Slaves also gotten away from or through Frederick (given that Maryland was still a "servant state" although an unseceded border state) to sign up with the Union forces, work against the Confederacy and seek liberty. During the Maryland campaigns, both Union and Confederate troops marched through the city. Frederick likewise hosted numerous hospitals to nurse the wounded from those fights, as belongs in the National Museum of Civil War Medicine on East Patrick Street.
Union Major General Jesse L. Reno's IX Corps followed Jackson's males through the city a couple of days later on the way to the Battle of South Mountain, where Reno died. The sites of the battles are due west of the city along the National Roadway, west of Burkittsville. Confederate soldiers under Jackson and Walker unsuccessfully tried to halt the Federal army's westward advance into the Cumberland Valley and towards Sharpsburg.
The 1889 memorial celebrating Major General Reno and the Union soldiers of his IX Corps is on Reno Monument Road west of Middletown, just below the summit of Fox's Space, as is a 1993 memorial to slain Confederate Brig. Gen. Samuel Garland Jr., and the North Carolina troops who held the line.
George McClellan after the Battle of South Mountain and the Fight of Antietam, provided a brief speech at what was then the B. & O. Railroad depot at the present intersection of East All Saints and South Market Streets. A plaque commemorates the speech (at what is today the Frederick Community Action Agency, a Social Solutions office).
The Army of the Potomac camped around the Possibility Hall residential or commercial property for the a number of days as skirmishers pursued Lee's Confederate Army of Northern Virginia prior to Gettysburg. A large granite rectangle-shaped monument made from one of the boulders at the "Devil's Den" in Gettysburg to the east along the driveway honors the midnight change-of-command.
27 million in 2019 dollars) from people for not taking down the city on their method to Washington D.C. Union soldiers under Major General Lew Wallace fought a successful delaying action, in what ended up being the last significant Confederate advance at the Battle of Monocacy, also referred to as the "Battle that saved Washington." The Monocacy National Battlefield lies just southeast of the city limitations, along the Monocacy River at the B.
Railroad junction where two bridges cross the stream - an iron-truss bridge for the railroad and a covered wooden bridge for the Frederick-Urbana-Georgetown Pike, which was the site of the main fight of July 1864. Some skirmishing took place further northeast of town at the stone-arched "Container Bridge" where the National Roadway crossed the Monocacy; and a weapons barrage took place along the National Roadway west of town near Red Man's Hill and Prospect Hall mansion as the Union soldiers retreated eastward.
While Gettysburg National Battleground of 1863 lies roughly 35 miles (56 km) to the north-northeast. The rebuilded home of Barbara Fritchie stands on West Patrick Street, just previous Carroll Creek linear park. Fritchie, a significant figure in Maryland history in her own right, is buried in Frederick's Mount Olivet Cemetery.

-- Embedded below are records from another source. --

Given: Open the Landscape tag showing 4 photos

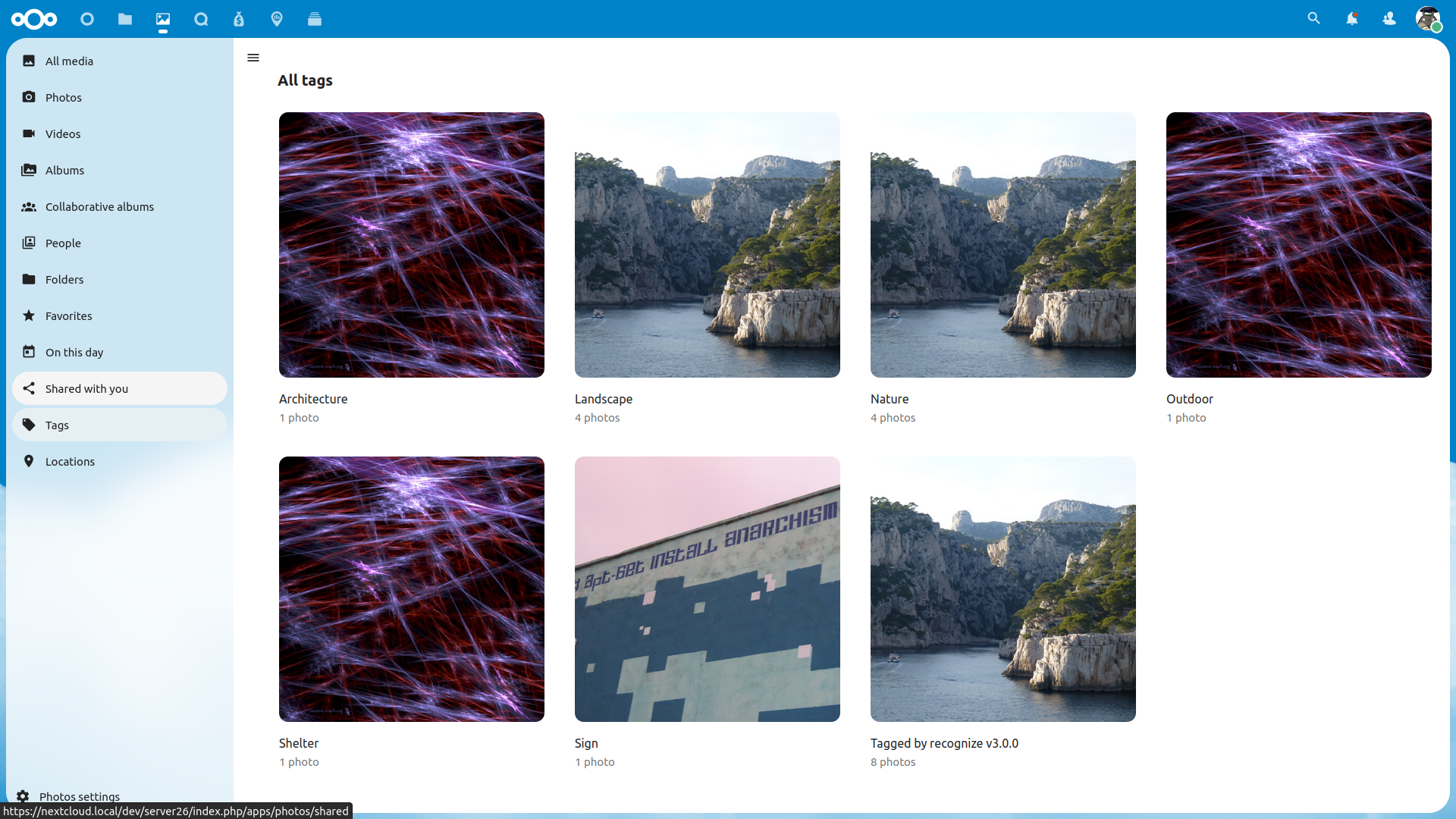Looking at the screenshot, I should [707, 244].
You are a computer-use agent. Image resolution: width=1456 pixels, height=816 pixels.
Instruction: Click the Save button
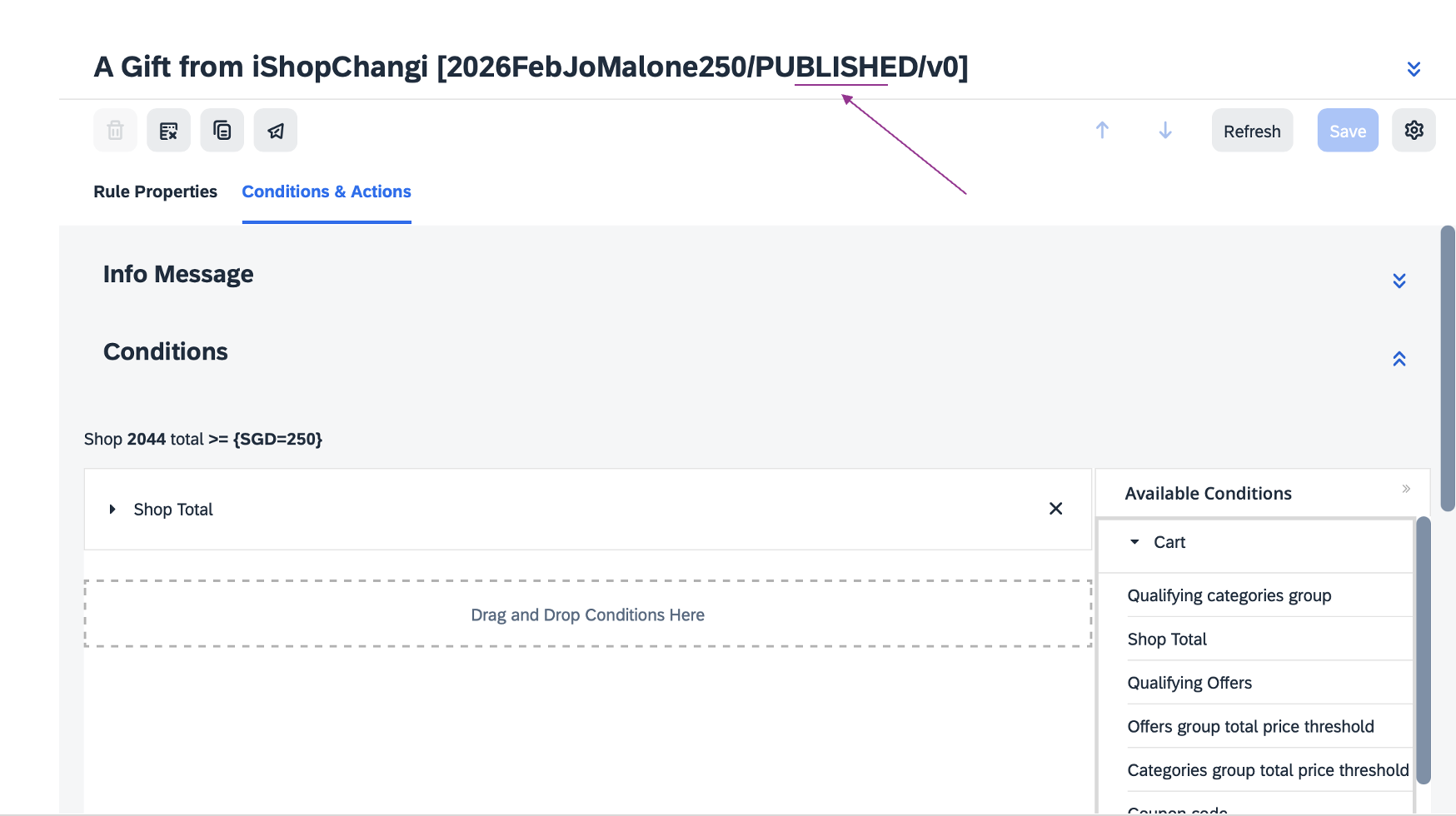point(1347,131)
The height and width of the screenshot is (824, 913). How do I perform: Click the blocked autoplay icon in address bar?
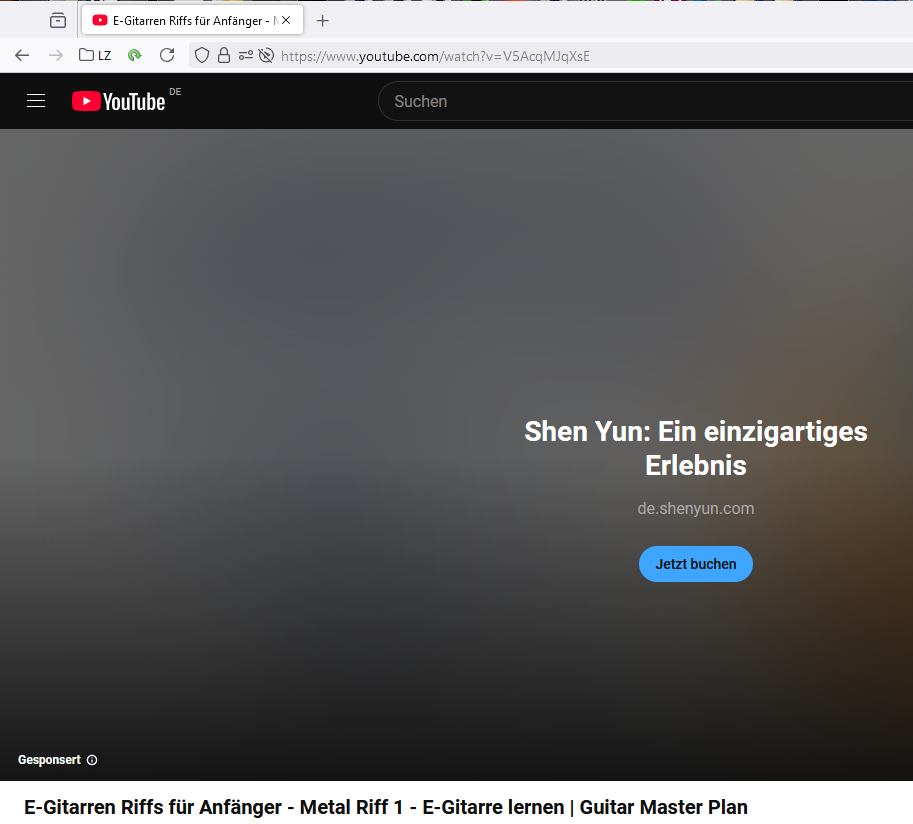(x=266, y=56)
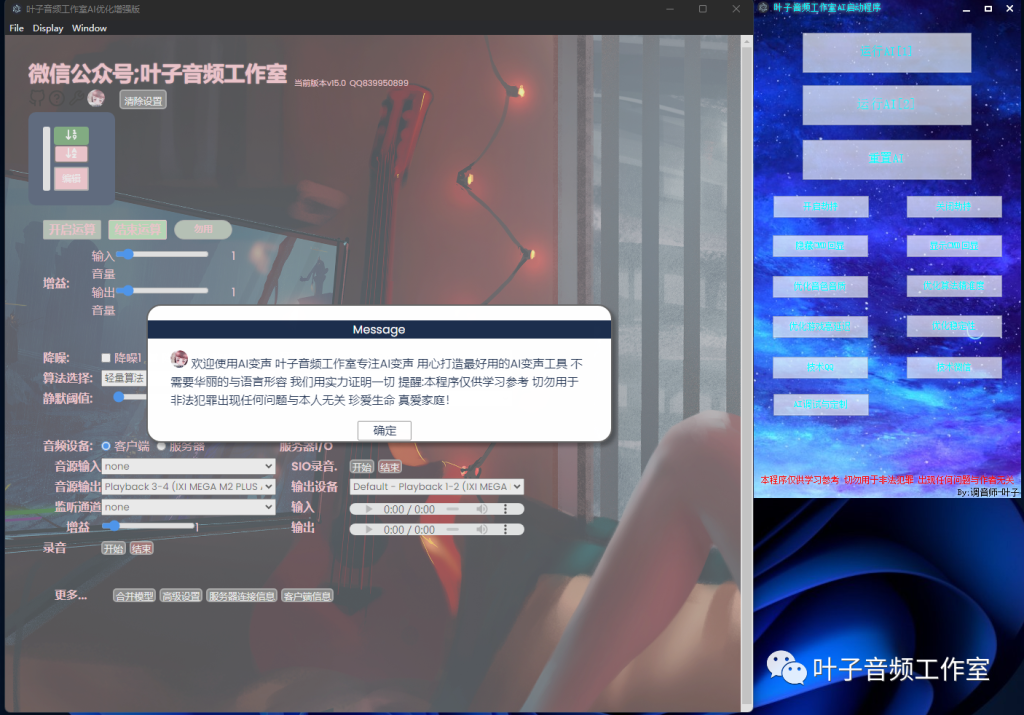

Roosevelt when they stopped here in 1941 on an automobile journey to the governmental retreat, then called "Shangra-La" (now "Camp David") within the Catoctin Mountains near Thurmont. Admiral Winfield Scott Schley (18391911) was born at "Richfields", the estate home of his father. He became an important marine leader of the American fleet on board his flagship and heavy cruiser USS Baltimore together with Admiral William T.
Major Henry Schley's boy, Dr. Fairfax Schley, was important in establishing the Frederick County Agricultural Society and the Great Frederick Fair. Gilmer Schley served as Mayor from 1919 to 1922, and the Schleys stayed one of the town's leading families into the late-20th century. Nathaniel Wilson Schley, a prominent banker, and his spouse Mary Margaret Schley helped arrange and raise funds for the yearly Great Frederick Fair, among the 2 biggest agricultural fairs in the State.